Kristofer Munsterhjelm
km_elmet at t-online.de
Mon Feb 20 03:07:53 PST 2023
On 2/20/23 01:21, Kevin Venzke wrote:
>> I'd wondered whether Robert didn't have any intellectual commitent to the criterion, but
>> had used it in argument against IRV and therefore found his options limited.
>
> I don't quite follow that since IRV satisfies Condorcet Loser.
I think the point is this: Robert says that if X beats Y pairwise, then
Y shouldn't be elected. This requires the Condorcet winner criterion to
be satisfied, because otherwise X = the CW, Y = anybody else violates it.

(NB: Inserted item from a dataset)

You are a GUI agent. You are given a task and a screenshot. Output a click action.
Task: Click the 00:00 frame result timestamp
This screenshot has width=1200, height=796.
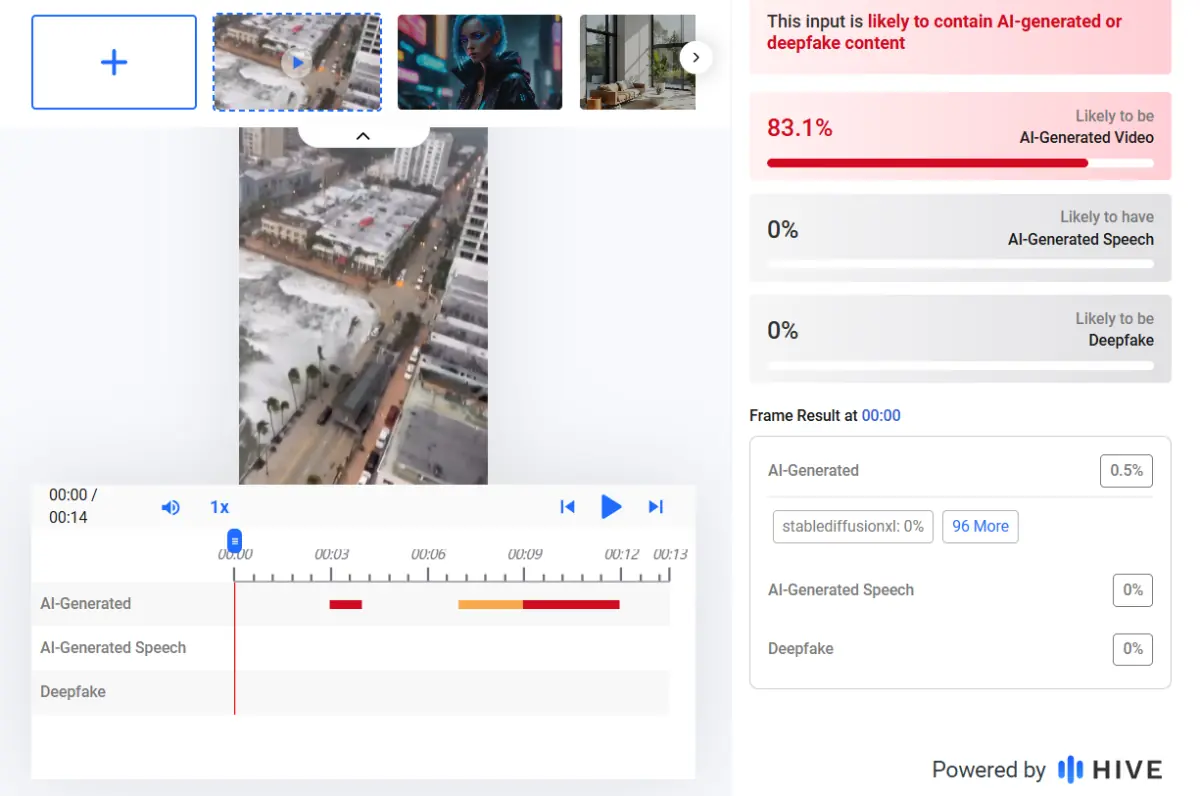pyautogui.click(x=881, y=415)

But suppose that a method didn't pass Condorcet loser. Then X = someone
who's not the Condorcet loser, Y = the Condorcet loser would violate the
criterion.
So this leads to a problem when proposing Condorcet,Plurality because if
a Condorcet loser is elected, then it seems to go against the spirit of
the criterion. About the only response I can think of is that if there's
a cycle, it's impossible to satisfy the criterion (because everyone has
someone else beating him), thus the criterion is suspended entirely for
such elections.
The hard mode interpretation would be that the constraint implies Smith.
But the problem then is that there are so few ways to make a method
that's both Smith and simple to express in natural language. There are
two relatively easy approaches, each with drawbacks: Copeland -- or
elimination (e.g. Benham); and with elimination you lose monotonicity
and (usually) summability[1], whereas Copeland seems to in some sense
always be vulnerable to strategy, no matter what you combine it with.
That's why it's hard mode :-)
-km
[1] Some uncommon exceptions include Nanson, Baldwin, and Raynaud.
Funnily, it seems that combining Copeland and Borda to Copeland//Borda
produces something both summable and monotone.